Garlic. Butter. Basil. Parmesan. You cannot, absolutely can-not go wrong.
Here’s to a spring that busts out deliciously light pasta, bright lemons, and beautiful basil.
Plus a neighborhood full of boys and soccer balls scattered across the lawn.
Skillet Shrimp Scampi Pasta
- 1 lb thin spaghetti, or pasta of your choice
- 4 TB salted butter, melted
- 4 TB olive oil, plus more as needed
- 1 onion, chopped
- 6 cloves garlic, chopped
- ⅛ tsp red pepper flakes
- 1 lb jumbo shrimp, peeled/deveined, towel-dried to remove moisture
- ¼ tsp Old Bay seasoning
- ½ cup dry white wine
- Juice of 1 medium-large lemon
- 1 14.5 oz can Italian style diced tomatoes with juices
- ¼ cup freshly torn basil leaves
- ¼ cup freshly chopped parsley
- kosher salt and freshly grated black pepper
- 1 cup freshly grated parmesan cheese
- Bring a large pot of generously salted water to boil. Cook pasta just until almost al-dente (a minute shy of package instructions for al dente.) Drain well and toss with a sprinkle or two of olive oil to prevent sticking (only need to do this if pasta is done before the shrimp/sauce mixture.)
- While pasta is cooking: Heat 3 TB olive oil and 1 TB butter in a large heavy skillet over medium-high heat. Add onion and cook 3 minutes, stirring. Add garlic and red pepper flakes, stirring 1 minute.

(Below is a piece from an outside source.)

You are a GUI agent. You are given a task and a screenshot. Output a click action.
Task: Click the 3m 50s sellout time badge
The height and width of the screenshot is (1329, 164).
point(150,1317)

- Toss Old Bay with shrimp (be sure excess moisture has been dried off shrimp first.) Add to skillet and stir 2 minutes or just until shrimp turns opaque. Transfer shrimp mixture to a bowl; keep warm.

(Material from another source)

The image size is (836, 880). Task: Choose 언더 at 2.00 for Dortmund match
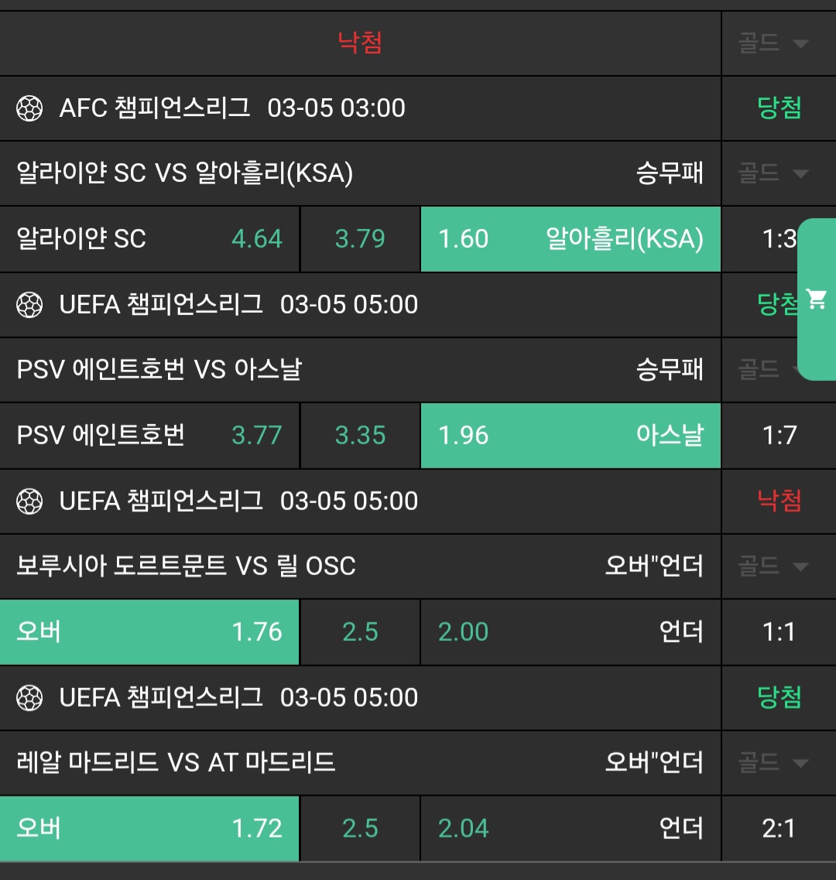(570, 632)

- Add wine, lemon juice, and diced tomatoes with juices to skillet. Bring to a boil. Add remaining 1 TB olive oil and 3 TB butter, stirring to combine well. Return shrimp mixture to skillet and stir to combine. Add cooked pasta, basil, and parsley to combine. Add kosher salt (approx 1/2 tsp to 1 tsp) and freshly ground black pepper to taste. Serve immediately, sprinkled with freshly grated parmesan.
Did you make this?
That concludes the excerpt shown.